Objective The purpose of this study was to assess the usefulness of plasma level of BNP during exercise to predict occurrence of events in asymptomatic patients with severe AS.

Methods Resting and exercise-stress echocardiographic data and plasma BNP levels were prospectively collected in 211 asymptomatic AS patients in whom 157 had severe AS with preserved LVEF in two centres. The study end-point was the occurrence of death or aortic valve replacement.

Results Plasma BNP level increased from rest to exercise (p<0.0001). During a mean follow-up of 1.5±1.2 years, 87 patients with severe AS reached the predefined end-point. Higher peak-exercise BNP level was associated with higher occurrence of adverse events (p<0.0001). In multivariate analysis, second and third tertiles of peak-exercise BNP (T2: HR=2.9; p=0.002 and T3: HR=5.3; p<0.0001, respectively) were powerful predictors of events compared with the first tertile.

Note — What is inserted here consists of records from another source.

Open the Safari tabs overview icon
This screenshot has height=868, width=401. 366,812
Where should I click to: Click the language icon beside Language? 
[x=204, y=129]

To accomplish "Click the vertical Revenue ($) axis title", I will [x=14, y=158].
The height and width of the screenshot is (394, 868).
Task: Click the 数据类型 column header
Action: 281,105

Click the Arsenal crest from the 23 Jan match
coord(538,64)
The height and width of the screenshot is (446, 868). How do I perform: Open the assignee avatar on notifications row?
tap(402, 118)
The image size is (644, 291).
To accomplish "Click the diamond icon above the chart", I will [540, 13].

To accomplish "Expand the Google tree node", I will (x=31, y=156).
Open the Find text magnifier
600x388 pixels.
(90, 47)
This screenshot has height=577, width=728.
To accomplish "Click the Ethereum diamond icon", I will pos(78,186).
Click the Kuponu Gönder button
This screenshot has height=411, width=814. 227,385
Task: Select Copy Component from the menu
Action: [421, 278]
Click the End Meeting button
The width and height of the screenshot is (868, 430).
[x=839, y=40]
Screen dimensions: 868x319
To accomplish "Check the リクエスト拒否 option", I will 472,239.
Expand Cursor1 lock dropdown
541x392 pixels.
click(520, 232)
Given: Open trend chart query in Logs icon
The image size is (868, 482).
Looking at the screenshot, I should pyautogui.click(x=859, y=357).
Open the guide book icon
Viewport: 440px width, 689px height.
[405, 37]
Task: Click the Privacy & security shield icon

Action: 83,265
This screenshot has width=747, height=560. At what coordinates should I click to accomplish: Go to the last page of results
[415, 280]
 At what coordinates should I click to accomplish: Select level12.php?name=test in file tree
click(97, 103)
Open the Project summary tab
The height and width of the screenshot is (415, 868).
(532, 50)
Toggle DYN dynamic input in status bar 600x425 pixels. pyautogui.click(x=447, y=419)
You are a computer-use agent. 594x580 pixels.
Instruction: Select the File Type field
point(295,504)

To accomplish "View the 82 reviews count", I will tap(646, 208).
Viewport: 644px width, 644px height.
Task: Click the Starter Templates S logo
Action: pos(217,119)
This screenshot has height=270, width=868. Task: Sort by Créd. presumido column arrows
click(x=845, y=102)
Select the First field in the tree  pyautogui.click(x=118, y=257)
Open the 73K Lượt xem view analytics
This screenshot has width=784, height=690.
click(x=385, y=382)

Further adjustment for resting BNP provided comparable results (T2: HR=2.8; p=0.003 and T3: HR=5.0; p<0.0001). This relationship persisted in both subsets of patients with low or high resting BNP.

Conclusions This study reports that peak-exercise BNP level provides significant incremental prognostic value beyond what is achieved by demographic and echocardiographic data, as well as resting BNP level.